Fix: Use reactive() for objects/arrays and ref() for primitives. Verify the compiled hook matches the source primitive type.
4. Assuming React useEffect Cleanup Works Identically
Explanation: Vue's watch and watchEffect automatically clean up dependencies. React's useEffect requires explicit cleanup functions. Compiled code may not automatically translate Vue watchers to React effects.
Fix: Manually implement cleanup logic in useEffect or use VuReact's compiled watcher equivalents that handle dependency disposal.
5. Overusing Deep Reactivity for Large Static Datasets
Explanation: Proxying thousands of nested objects consumes significant memory and CPU cycles during property access. This is unnecessary for read-only or infrequently updated data.
Fix: Use shallowReactive() for large datasets, or freeze immutable structures with Object.freeze() before passing them to the hook.
6. Ignoring Generic Constraints During Compilation
Explanation: TypeScript interfaces with complex generics or conditional types may not map cleanly if the compiler encounters unsupported utility types.
Fix: Simplify generic constraints to basic interfaces or Record types. Validate compiled output with tsc --noEmit to catch type drift early.
Production Bundle
Action Checklist
Decision Matrix
| Scenario | Recommended Approach | Why | Cost Impact |
|---|
| Small form state with frequent nested edits | useReactive() | Deep tracking simplifies mutation logic and reduces boilerplate | Low CPU, moderate memory |
| Large configuration objects or API payloads | useShallowReactive() | Shallow tracking minimizes proxy overhead and dependency graph size | Low memory, high performance |
| Cross-framework logic sharing | VuReact compiled hooks | Maintains identical state semantics across Vue and React codebases | Zero rewrite cost, consistent DX |
| Performance-critical list rendering | Manual useState + immutable updates | Bypasses proxy interception for maximum render control | Higher developer overhead, optimal runtime speed |
| Third-party library integration | useShallowReactive() | Prevents accidental proxying of external objects that may break library internals | Safe interop, minimal risk |
Configuration Template
Use this configuration to initialize the compilation pipeline and runtime dependencies.
// package.json dependencies
{
"dependencies": {
"@vureact/runtime-core": "^1.4.0",
"react": "^18.2.0",
"react-dom": "^18.2.0"
},
"devDependencies": {
"@vureact/compiler": "^1.4.0",
"typescript": "^5.3.0"
}
}
// vite.config.ts
import { defineConfig } from 'vite';
import vureact from '@vureact/compiler/vite';
export default defineConfig({
plugins: [
vureact({
target: 'react',
preserveTypes: true,
shallowOptimization: true,
}),
],
build: {
rollupOptions: {
external: ['react', 'react-dom'],
},
},
});
// tsconfig.json
{
"compilerOptions": {
"target": "ES2020",
"module": "ESNext",
"jsx": "react-jsx",
"strict": true,
"esModuleInterop": true,
"skipLibCheck": true,
"forceConsistentCasingInFileNames": true,
"paths": {
"@vureact/runtime-core": ["./node_modules/@vureact/runtime-core/dist/index.d.ts"]
}
},
"include": ["src/**/*.ts", "src/**/*.tsx", "src/**/*.vue"]
}
Quick Start Guide
- Install dependencies: Run
npm install @vureact/compiler @vureact/runtime-core react react-dom to add the compiler and runtime packages.

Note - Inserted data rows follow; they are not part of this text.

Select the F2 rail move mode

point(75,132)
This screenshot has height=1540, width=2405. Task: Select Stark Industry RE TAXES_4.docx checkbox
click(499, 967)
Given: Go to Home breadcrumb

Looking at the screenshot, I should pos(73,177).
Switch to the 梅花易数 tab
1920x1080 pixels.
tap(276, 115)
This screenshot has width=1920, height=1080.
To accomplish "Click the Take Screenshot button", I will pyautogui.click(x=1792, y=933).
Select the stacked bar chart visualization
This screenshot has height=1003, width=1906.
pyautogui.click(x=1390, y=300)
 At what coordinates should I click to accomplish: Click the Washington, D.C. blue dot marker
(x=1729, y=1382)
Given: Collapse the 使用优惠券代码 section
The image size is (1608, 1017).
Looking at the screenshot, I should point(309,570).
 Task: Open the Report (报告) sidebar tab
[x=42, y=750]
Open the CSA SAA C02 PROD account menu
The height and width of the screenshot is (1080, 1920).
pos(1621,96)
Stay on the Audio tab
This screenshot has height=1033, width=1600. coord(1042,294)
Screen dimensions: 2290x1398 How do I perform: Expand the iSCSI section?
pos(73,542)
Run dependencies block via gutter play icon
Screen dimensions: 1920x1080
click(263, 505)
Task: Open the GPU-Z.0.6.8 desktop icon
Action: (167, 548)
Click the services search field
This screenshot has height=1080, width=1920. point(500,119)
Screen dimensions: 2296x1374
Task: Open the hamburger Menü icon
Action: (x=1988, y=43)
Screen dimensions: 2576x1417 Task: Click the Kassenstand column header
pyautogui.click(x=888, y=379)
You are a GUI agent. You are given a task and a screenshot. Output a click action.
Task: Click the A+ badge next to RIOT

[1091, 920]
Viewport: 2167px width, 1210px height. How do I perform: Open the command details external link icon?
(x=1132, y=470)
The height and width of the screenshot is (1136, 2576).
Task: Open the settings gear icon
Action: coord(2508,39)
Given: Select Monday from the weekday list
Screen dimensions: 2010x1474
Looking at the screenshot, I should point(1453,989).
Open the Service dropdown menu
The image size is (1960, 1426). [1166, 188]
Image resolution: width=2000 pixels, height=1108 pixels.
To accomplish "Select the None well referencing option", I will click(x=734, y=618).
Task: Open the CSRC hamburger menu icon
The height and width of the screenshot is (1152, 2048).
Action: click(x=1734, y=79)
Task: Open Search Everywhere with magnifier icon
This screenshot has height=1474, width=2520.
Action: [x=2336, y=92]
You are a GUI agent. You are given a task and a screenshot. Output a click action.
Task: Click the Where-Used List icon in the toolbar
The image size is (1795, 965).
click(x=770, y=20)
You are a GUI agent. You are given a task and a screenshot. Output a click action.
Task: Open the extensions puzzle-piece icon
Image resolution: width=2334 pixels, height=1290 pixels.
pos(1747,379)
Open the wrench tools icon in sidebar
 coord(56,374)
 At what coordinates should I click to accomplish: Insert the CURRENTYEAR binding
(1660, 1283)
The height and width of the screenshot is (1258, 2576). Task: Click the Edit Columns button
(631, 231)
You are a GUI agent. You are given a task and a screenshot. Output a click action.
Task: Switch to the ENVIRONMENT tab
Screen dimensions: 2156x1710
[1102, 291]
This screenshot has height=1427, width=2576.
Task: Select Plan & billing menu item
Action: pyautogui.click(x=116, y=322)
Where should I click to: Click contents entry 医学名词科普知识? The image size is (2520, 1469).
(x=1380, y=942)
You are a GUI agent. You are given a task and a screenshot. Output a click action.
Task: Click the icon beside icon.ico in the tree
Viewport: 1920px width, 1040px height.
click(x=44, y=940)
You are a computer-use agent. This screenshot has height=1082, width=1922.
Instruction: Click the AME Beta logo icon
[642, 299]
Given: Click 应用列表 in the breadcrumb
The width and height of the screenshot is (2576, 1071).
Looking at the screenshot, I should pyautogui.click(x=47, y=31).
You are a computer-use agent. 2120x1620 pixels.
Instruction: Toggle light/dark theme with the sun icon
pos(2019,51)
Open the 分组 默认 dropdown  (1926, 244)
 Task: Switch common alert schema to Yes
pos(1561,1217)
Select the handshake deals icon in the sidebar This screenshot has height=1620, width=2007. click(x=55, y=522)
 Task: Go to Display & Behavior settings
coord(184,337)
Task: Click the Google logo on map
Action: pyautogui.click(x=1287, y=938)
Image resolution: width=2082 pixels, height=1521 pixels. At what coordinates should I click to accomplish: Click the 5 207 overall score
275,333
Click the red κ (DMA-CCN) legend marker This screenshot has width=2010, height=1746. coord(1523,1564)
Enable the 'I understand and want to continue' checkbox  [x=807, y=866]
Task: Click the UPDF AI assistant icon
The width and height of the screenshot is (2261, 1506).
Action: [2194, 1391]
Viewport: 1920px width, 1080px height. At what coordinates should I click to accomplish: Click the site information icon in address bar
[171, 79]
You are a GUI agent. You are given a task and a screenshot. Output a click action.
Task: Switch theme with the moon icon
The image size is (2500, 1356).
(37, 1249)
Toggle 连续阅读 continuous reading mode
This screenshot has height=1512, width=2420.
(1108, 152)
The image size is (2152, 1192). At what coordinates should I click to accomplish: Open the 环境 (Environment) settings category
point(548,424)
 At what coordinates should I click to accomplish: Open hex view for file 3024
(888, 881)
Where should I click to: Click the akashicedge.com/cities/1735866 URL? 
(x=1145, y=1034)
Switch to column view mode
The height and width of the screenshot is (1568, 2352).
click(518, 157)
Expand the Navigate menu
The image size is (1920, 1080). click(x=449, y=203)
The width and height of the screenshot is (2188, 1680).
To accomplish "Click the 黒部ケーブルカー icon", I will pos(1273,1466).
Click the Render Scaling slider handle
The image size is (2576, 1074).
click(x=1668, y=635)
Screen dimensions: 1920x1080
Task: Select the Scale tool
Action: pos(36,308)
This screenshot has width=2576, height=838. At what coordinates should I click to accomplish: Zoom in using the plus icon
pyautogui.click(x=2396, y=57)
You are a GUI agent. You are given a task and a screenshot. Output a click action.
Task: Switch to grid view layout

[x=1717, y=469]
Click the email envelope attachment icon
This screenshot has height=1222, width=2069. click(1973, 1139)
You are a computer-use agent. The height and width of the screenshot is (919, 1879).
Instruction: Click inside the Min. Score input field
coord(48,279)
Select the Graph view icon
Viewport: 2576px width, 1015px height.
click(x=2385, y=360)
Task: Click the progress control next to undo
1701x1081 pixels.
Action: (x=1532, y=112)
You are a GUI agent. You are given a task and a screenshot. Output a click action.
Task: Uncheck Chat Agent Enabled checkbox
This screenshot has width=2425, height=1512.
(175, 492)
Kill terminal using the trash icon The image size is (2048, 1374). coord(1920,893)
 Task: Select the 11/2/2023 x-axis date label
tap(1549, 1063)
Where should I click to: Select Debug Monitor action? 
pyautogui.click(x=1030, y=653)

- Configure the build tool: Add the VuReact plugin to your Vite, Webpack, or Rollup configuration as shown in the template above.
- Write Vue state logic: Create a
.vue or .ts file using reactive() or shallowReactive() with your preferred TypeScript interfaces.
- Compile and verify: Execute the build command. The compiler will generate equivalent React components with
useReactive() and useShallowReactive() hooks. Run tsc --noEmit to confirm type safety.
- Integrate into React app: Import the compiled components into your React project. The hooks will automatically synchronize with React's rendering cycle while preserving Vue's mutation ergonomics.